How does this NOT get a comment!!  Well done LegalSkier....  Only thing that could have made this photo better would be a percentage that it will be Wicked Snowy... But awesome non the less...


----------



## Abubob (Aug 21, 2012)

Wisconsin's getting skunked.


----------



## ScottySkis (Aug 25, 2012)

http://www.accuweather.com/en/weather-news/snow-for-i-95-corridor-northeast-winter/69820


----------



## bigbog (Aug 28, 2012)

Very good legalskier & Scotty.........


----------



## ScottySkis (Sep 9, 2012)

https://www.facebook.com/photo.php?...3910885267.353636.200123390267&type=1&theater Snowforecast winter weather forecast coming soon


----------



## jaja111 (Sep 9, 2012)

Scotty said:


> https://www.facebook.com/photo.php?...3910885267.353636.200123390267&type=1&theater Snowforecast winter weather forecast coming soon



So they stand above it blindfolded with a dart pointed down in one hand? Where it goes nobody knows!


----------



## ScottySkis (Sep 10, 2012)

http://www.wcsh6.com/news/article/213806/314/Ask-Keith-El-Nino-and-our-winter Hope their correct this winter!


----------



## WinnChill (Sep 10, 2012)

jaja111 said:


> So they stand above it blindfolded with a dart pointed down in one hand? Where it goes nobody knows!



Not really.  We usually like to toss the dart in the air and get a few flips out of it.  It's a style thing, y'know?


----------



## Nick (Sep 10, 2012)

Gotta go for the style points


----------



## billski (Sep 10, 2012)

*Farmer's almanac weighs in.*

The eastern half of the country will see plenty of cold and snow.  The western half will experience relatively warm and dry condition. In  other words, as in the political arena, the climate this winter will  render us a nation divided. 

We predict that real winter weather will return to areas from the  Great Lakes into the Northeast. Most eastern states – as far south as  the Gulf Coast – will see snowier than normal conditions and cooler  temperatures.
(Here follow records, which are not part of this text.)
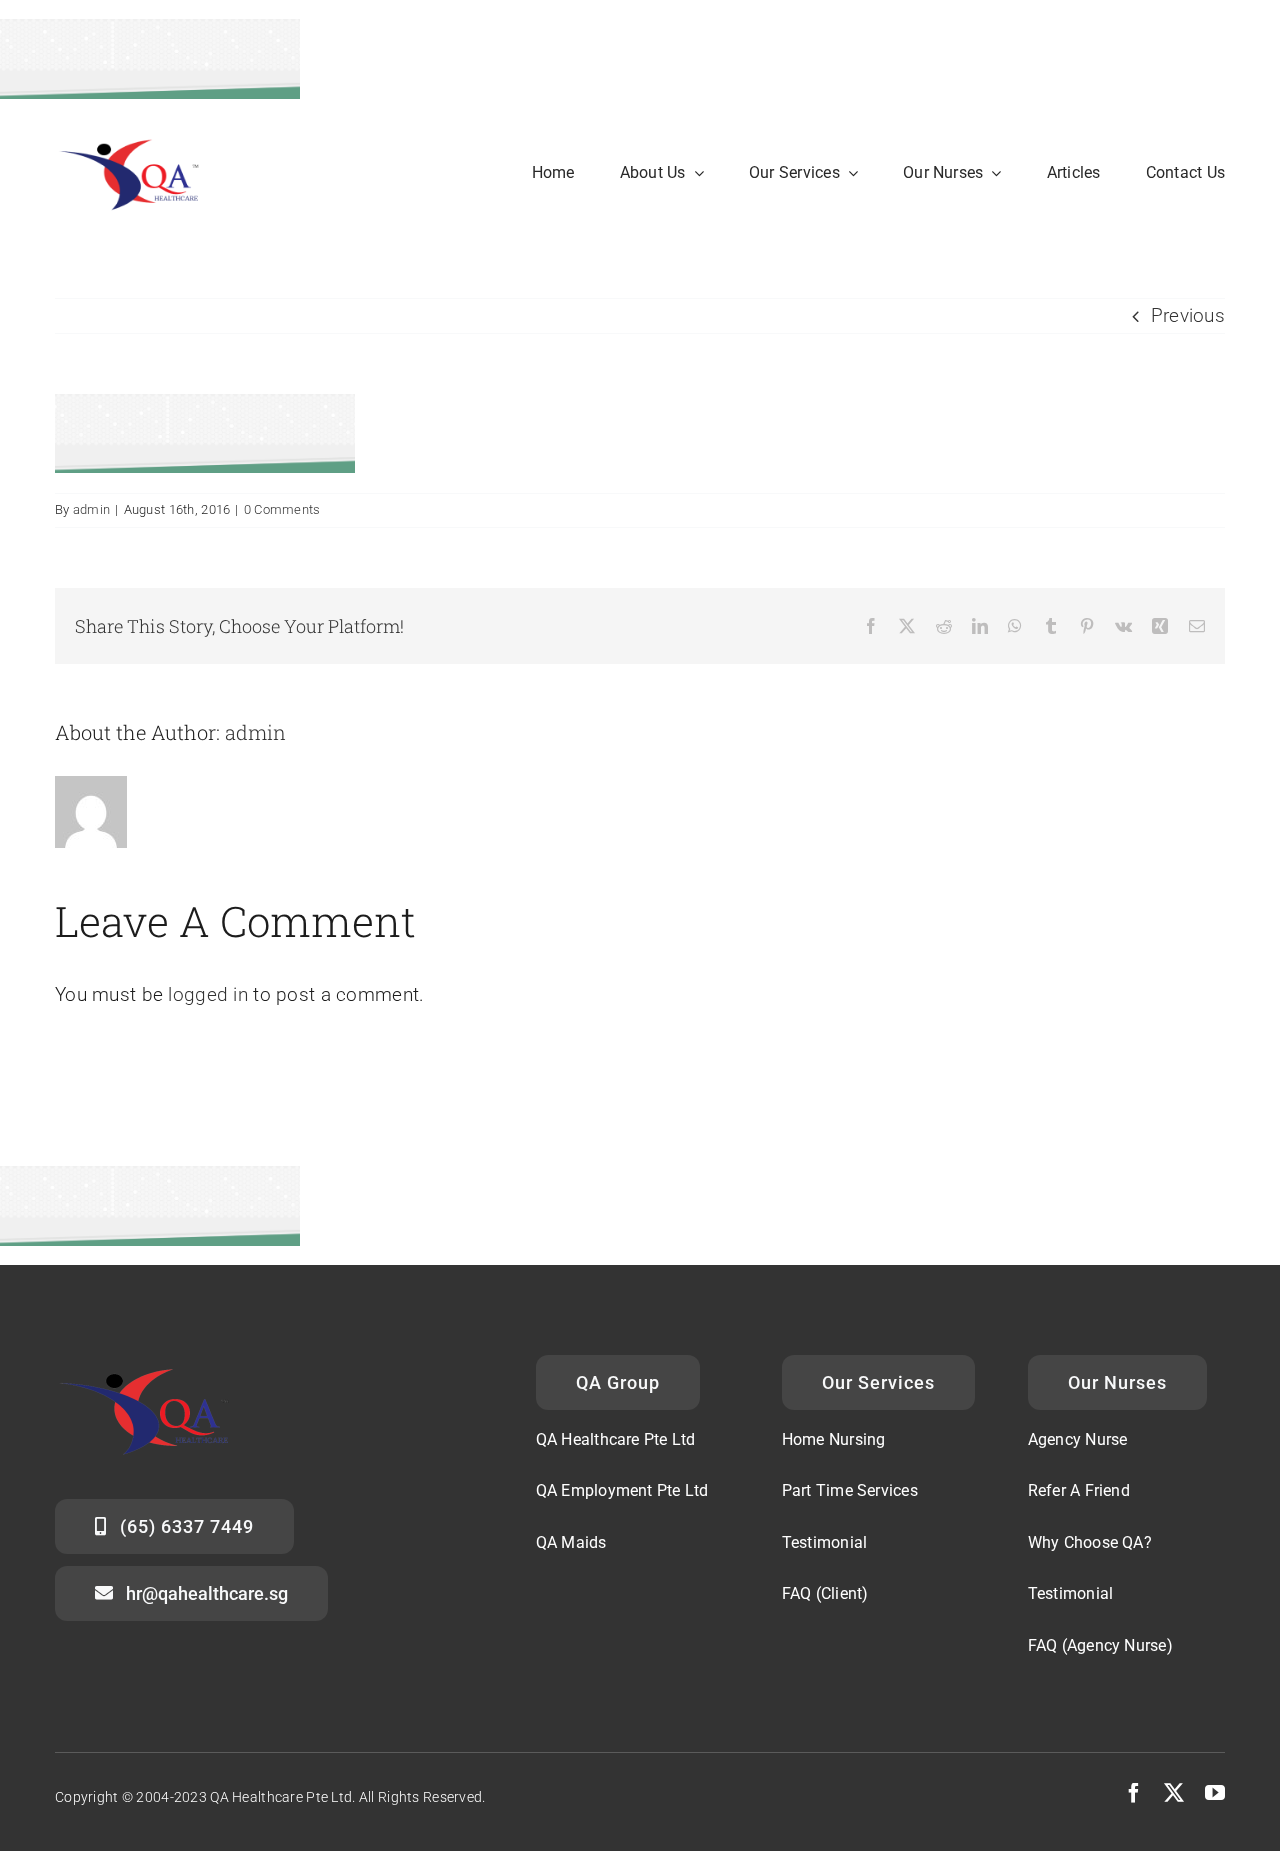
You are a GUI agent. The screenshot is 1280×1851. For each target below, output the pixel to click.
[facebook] (1134, 1793)
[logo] (137, 137)
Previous (1188, 315)
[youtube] (1215, 1793)
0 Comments (282, 509)
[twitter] (1174, 1793)
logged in (208, 994)
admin (91, 509)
We are “red flagging” February 12–15 and March 20–23 for major  coastal storms along the Atlantic seaboard; storms bringing strong winds  and heavy precipitation.


----------



## St. Bear (Sep 11, 2012)

WinnChill said:


> Not really. We usually like to toss the dart in the air and get a few flips out of it. It's a style thing, y'know?



Sounds kinda dangerous.  How many interns have you blinded?


----------



## billski (Sep 11, 2012)




----------



## steamboat1 (Sep 30, 2012)

I like the looks of this.


----------



## bigbog (Sep 30, 2012)

billski said:


>



Funny stuff Bill.....


----------